Delivery Systems

The Wetware Crisis: the Thermocline of Truth

Bruce F. Webster

This is an old post, but a good one. I had occasion to look it out again this week, so posting it here both as a service to others and to make it easier to find the inevitable next time I want to show it to somebody.

How is it that projects seem to be steadily on track for successful delivery until just before the target date for implementation – at which point they suddenly aren’t? It seems implausible that the phenomenon should be helpfully explained by reference to temperature gradients in oceans, but that is exactly what this post does. For all sorts of reasons – some covered in the post – reporting systems give false assurance to senior decision makers for far too long, until the tipping point is reached at which the actual state of readiness can no longer be concealed, when suddenly the project dashboard goes from benign to catastrophic in an instant. Crossrail provided a particularly spectacular and very public example when it failed to open in 2018 having been presented as being on track to do so only a few months earlier – despite what we now know to be a need for more than three years further work before the line could open.

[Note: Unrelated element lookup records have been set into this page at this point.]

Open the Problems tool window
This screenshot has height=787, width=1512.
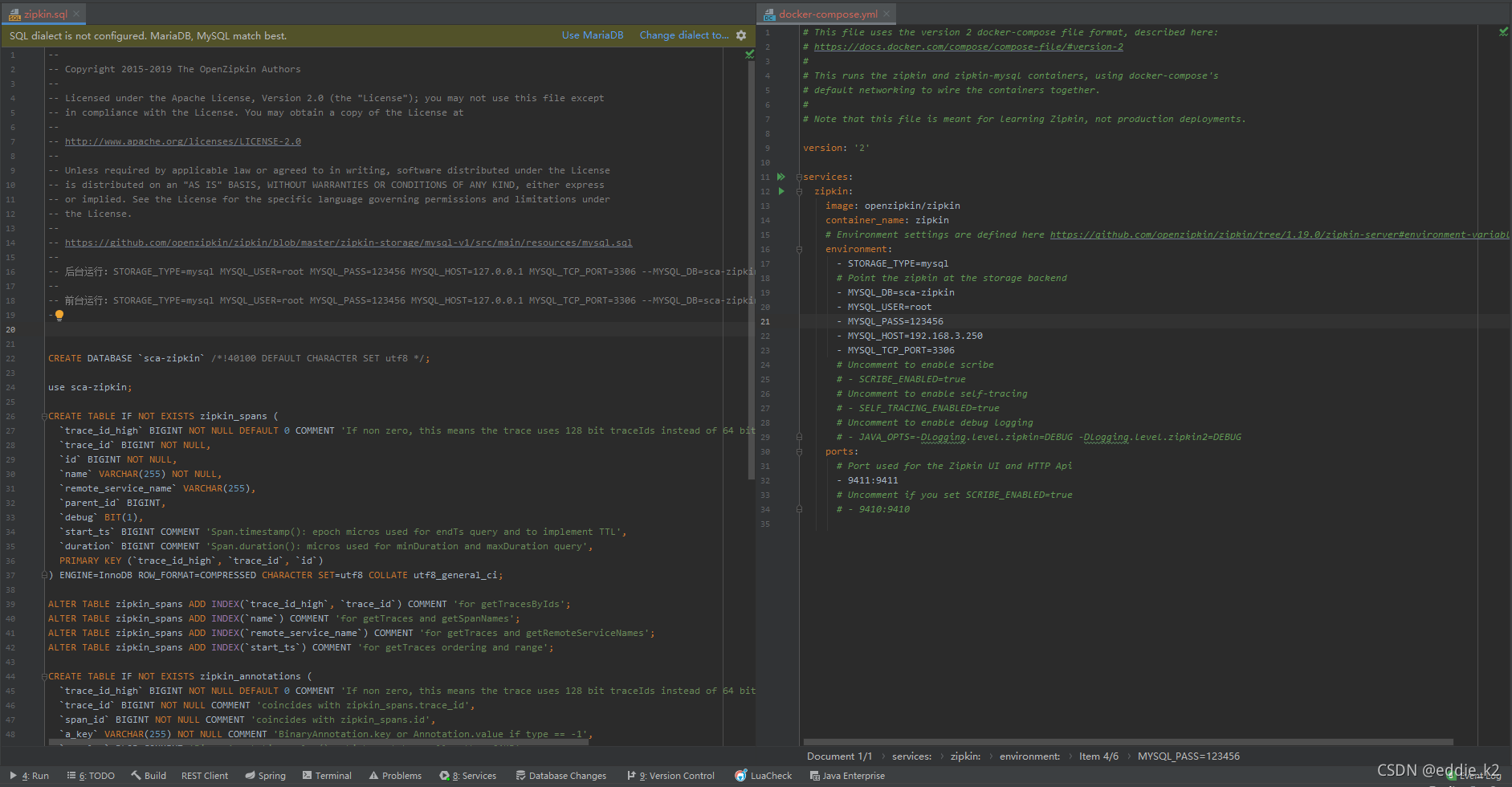[x=395, y=776]
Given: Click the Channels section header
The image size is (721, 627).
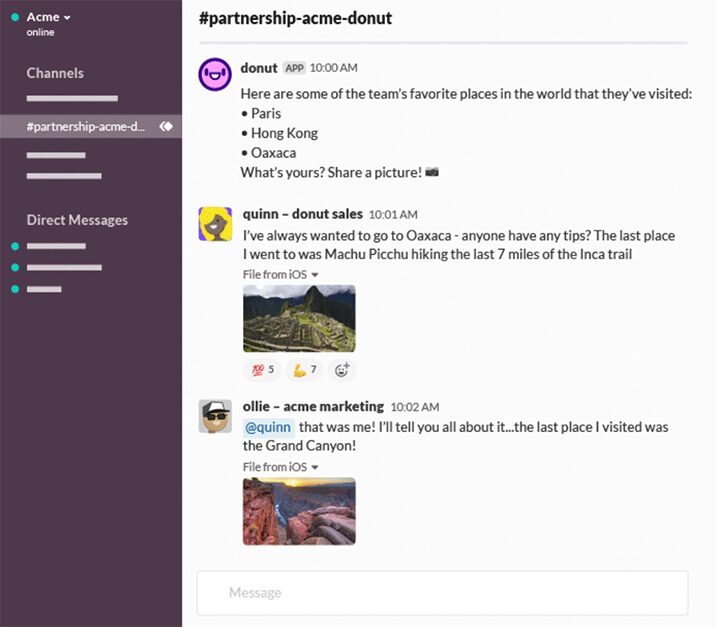Looking at the screenshot, I should tap(55, 73).
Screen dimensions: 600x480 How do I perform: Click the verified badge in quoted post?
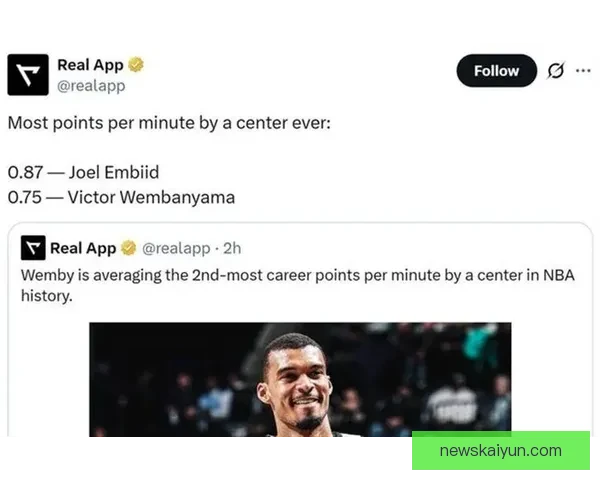[x=129, y=248]
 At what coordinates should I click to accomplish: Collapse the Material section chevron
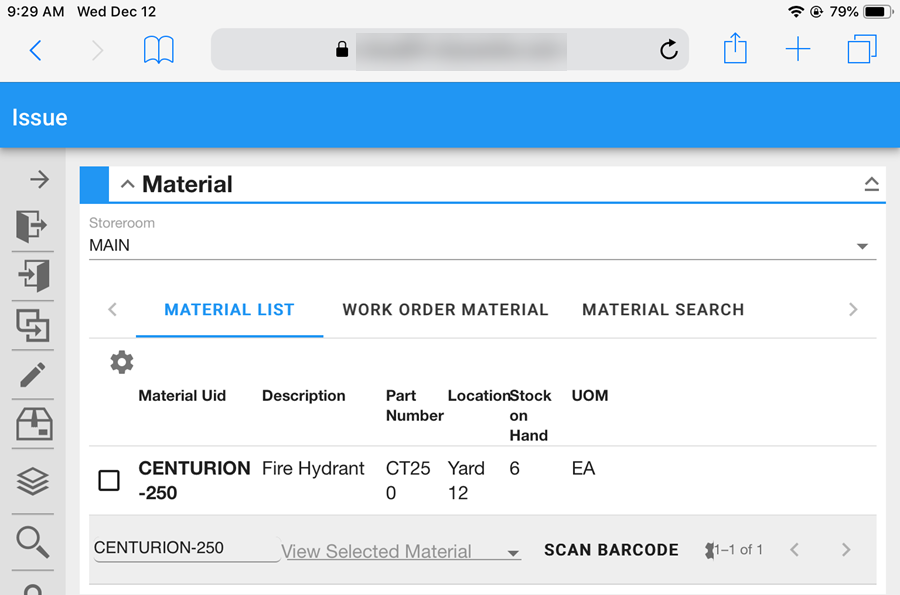point(127,185)
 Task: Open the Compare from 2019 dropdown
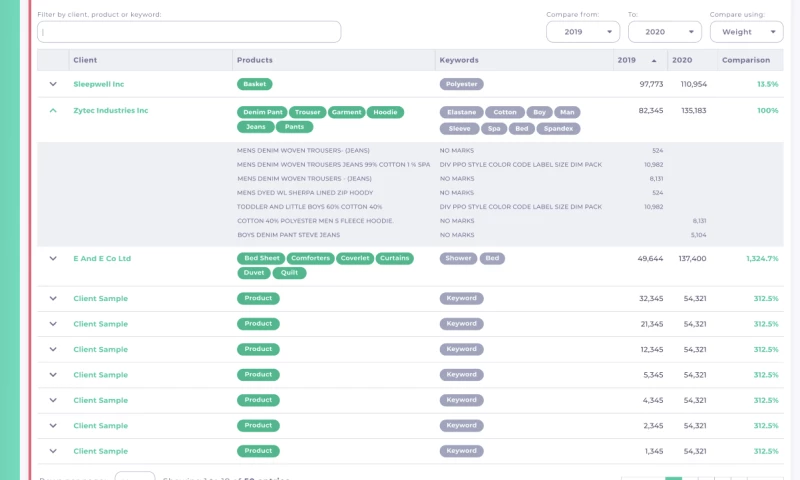tap(583, 32)
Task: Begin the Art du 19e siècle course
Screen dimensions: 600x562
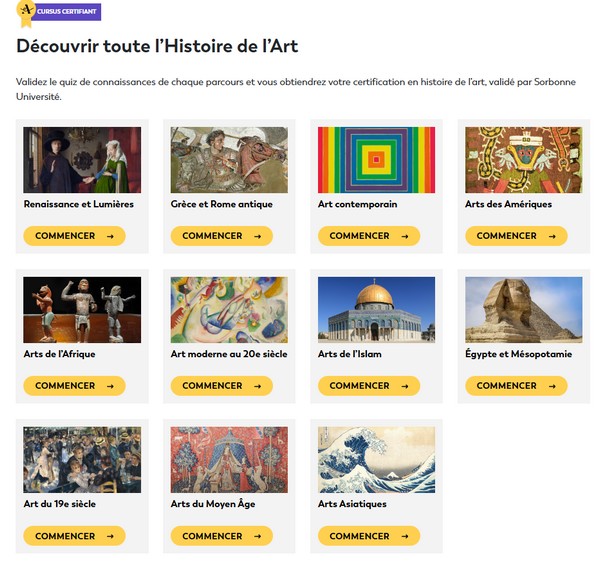Action: point(74,536)
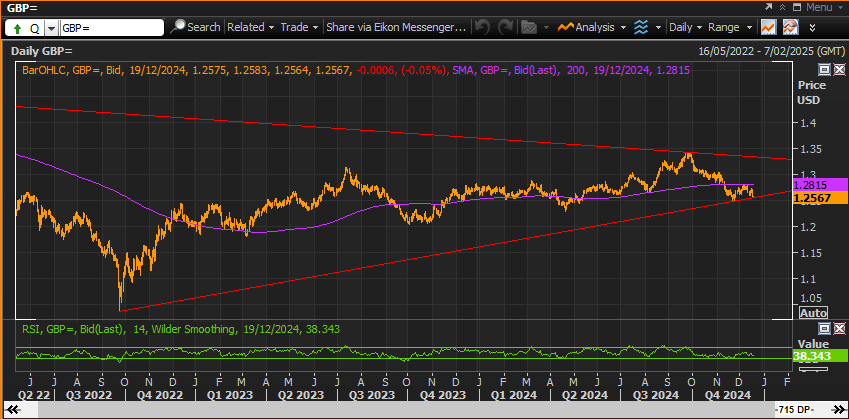
Task: Open the Related dropdown menu
Action: [251, 27]
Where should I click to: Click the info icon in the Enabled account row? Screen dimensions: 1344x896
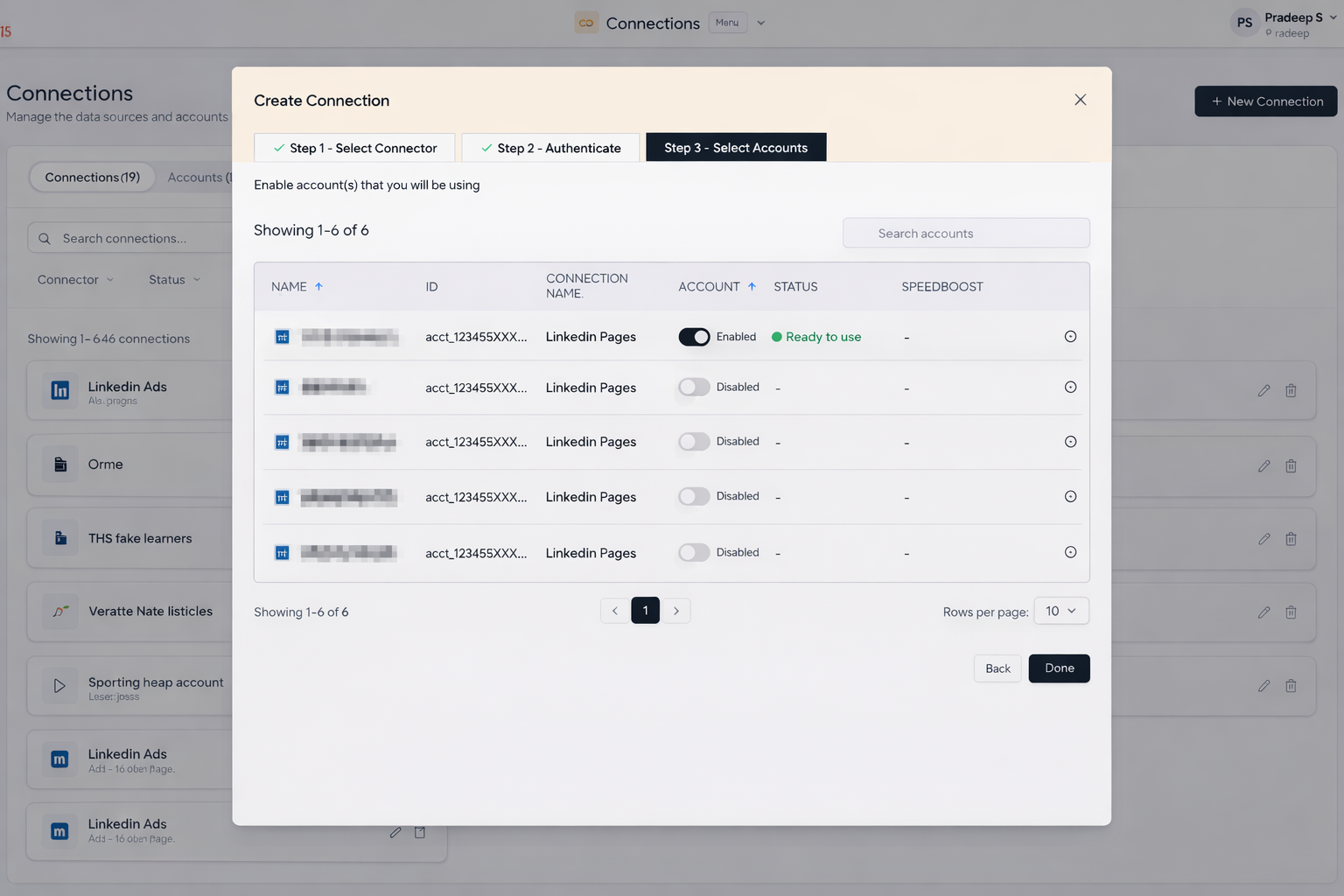point(1070,337)
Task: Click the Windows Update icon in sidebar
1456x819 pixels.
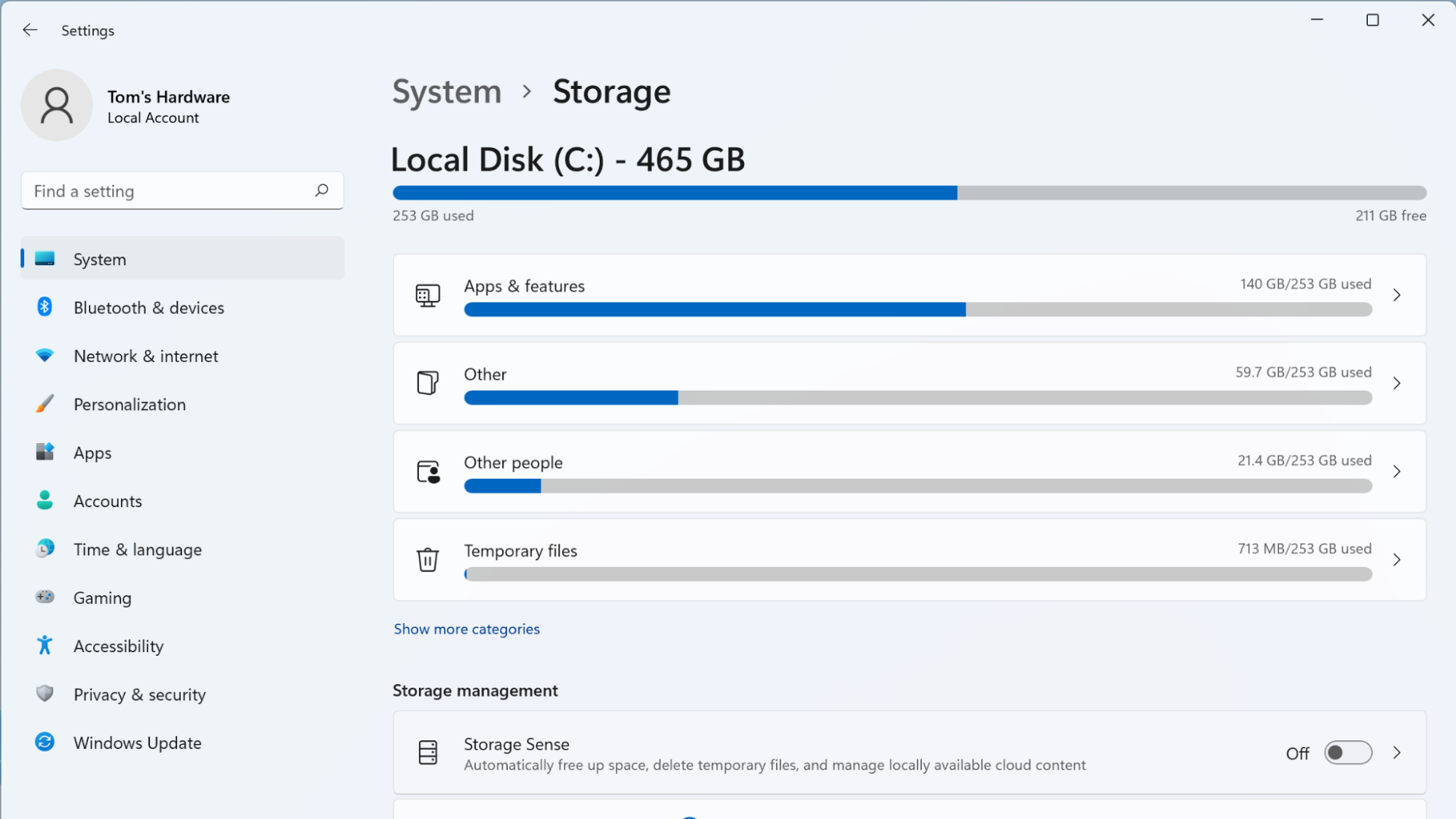Action: point(44,742)
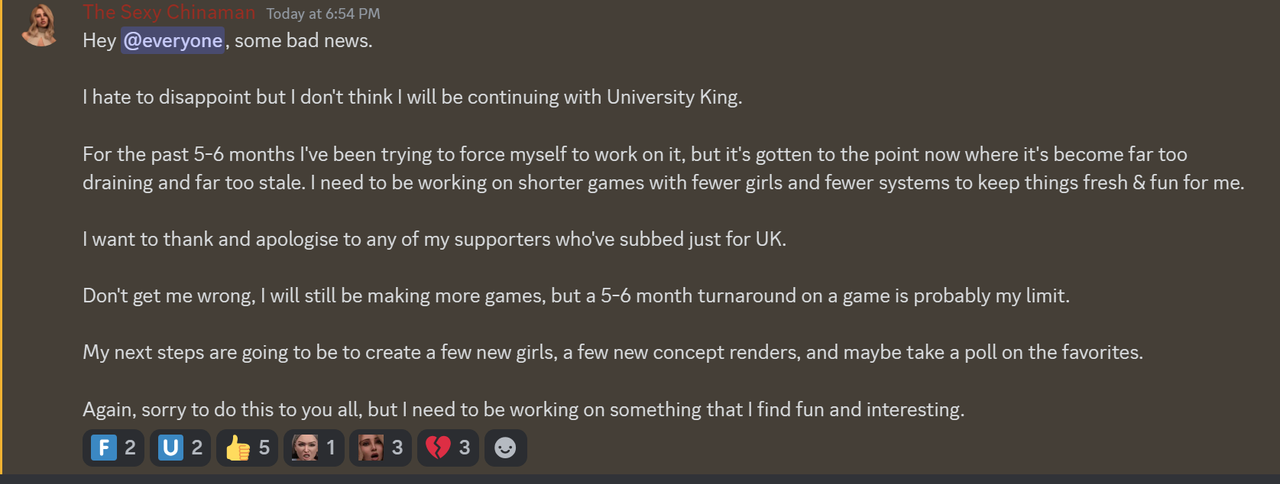
Task: Click the University King announcement sentence
Action: (413, 98)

But this is not a phenomenon limited to big infrastructure projects. I can readily think of examples at more or less every scale, and I suspect anybody with any familiarity with project delivery will have their own. From that experience, I see another critical factor encouraging the development of thermoclines of truth: the setting of delivery deadlines. The further ahead the deadline is set (and the more arbitrary it necessarily is as a result) and the more visible that deadline is, the more certain it is not just that the deadline will not be met, but that the fact that it will not be met will only be recognised at a very late stage. There are some pretty obvious reasons why this adds to the risks Webster identifies in his post – the stronger the commitment, the more visible the failure, and the greater the reluctance to face up to the problem, still more so to be the messenger of bad news.

Delivery happenes when the work is complete. Completion of the work does not happen because delivery is due.